Rule 63 is an Internet meme that states that, as a rule, "for every given male character, there is a female version of that character" and vice versa. It is one of the "Rules of the Internet" that began in 2006 as a Netiquette guide on 4chan and were eventually expanded upon by including deliberately mocking rules, of which Rule 63 is an example. It began to see general use in fandom communities as a term to refer to both fan-made and official gender flips of existing fictional characters.

Origin 
Prior to the creation of Rule 63, gender flipping was popularized in video games in the 1990s by the finishing move of Darkstalkers character Demitri Maximoff, a vampire. Called the "Midnight Bliss", it involved tossing a rose at a character to transform them into a helpless maiden and completely drain them of life energy. This meant that female versions of all the game's male characters had to be created, as well as those of Street Fighter and SNK characters when SNK vs. Capcom included Maximoff. These female interpretations became popular and resulted in large amounts of fan art, as well as prompting art of gender-swaps of other male and female characters.

Rule 63 was created in mid-2007 as an addition to the humorous "Rules of the Internet", originally created around the end of 2006 on 4chan. It lists two statements:
 "for every given male character, there is a female version of that character", and
 "for every given female character, there is a male version of that character".
The primacy of the male to female transition contains an implied subtext that female to male gender flipping is less important.

The trope, originally seen primarily unofficially, later became more widely disseminated in popular culture, with critics stating that it had been "recognized by Hollywood".

== QUESTIONS TO ANSWER ==
1. Please edit the Rule 63 passage from "Rule 63 was" up to and including "is less important.", putting "comical" in place of "humorous".
2. When was Rule 63 created, according to the Rule 63 passage?
The data plays no part in this.

== THE DATA ==
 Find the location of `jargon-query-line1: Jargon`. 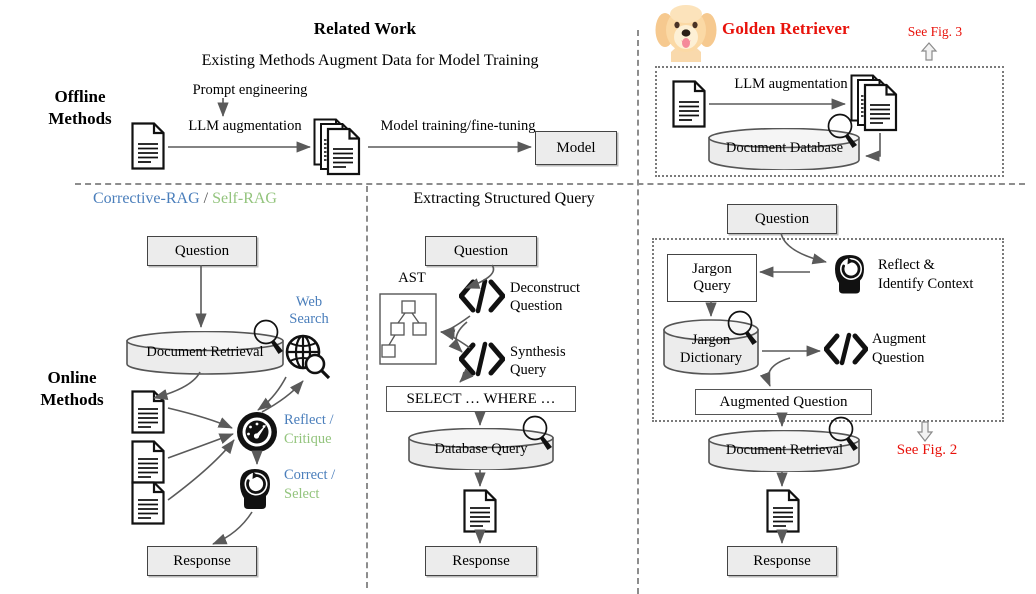

jargon-query-line1: Jargon is located at coordinates (712, 269).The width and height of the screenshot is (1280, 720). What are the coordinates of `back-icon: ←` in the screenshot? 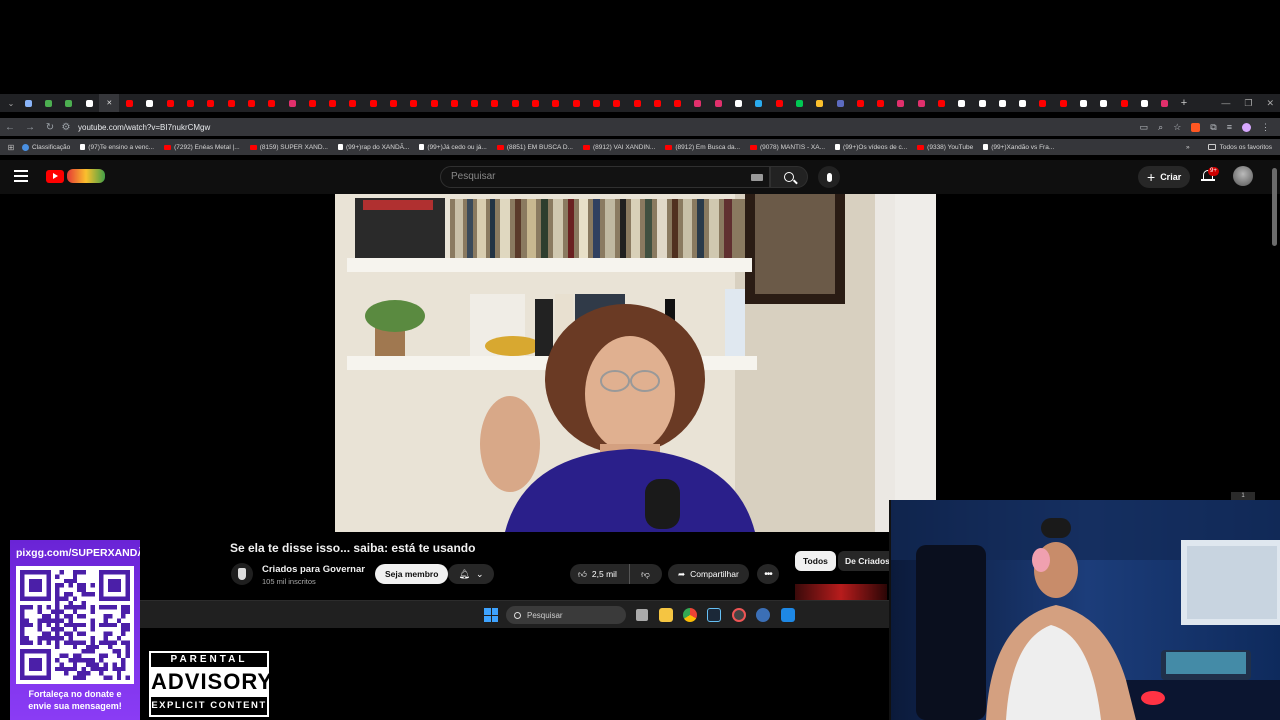 It's located at (10, 128).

== ACTIVITY ANSWERS ==
1.
Rule 63 was created in mid-2007 as an addition to the comical "Rules of the Internet", originally created around the end of 2006 on 4chan. It lists two statements:
 "for every given male character, there is a female version of that character", and
 "for every given female character, there is a male version of that character".
The primacy of the male to female transition contains an implied subtext that female to male gender flipping is less important.

2. Rule 63 was created in mid-2007.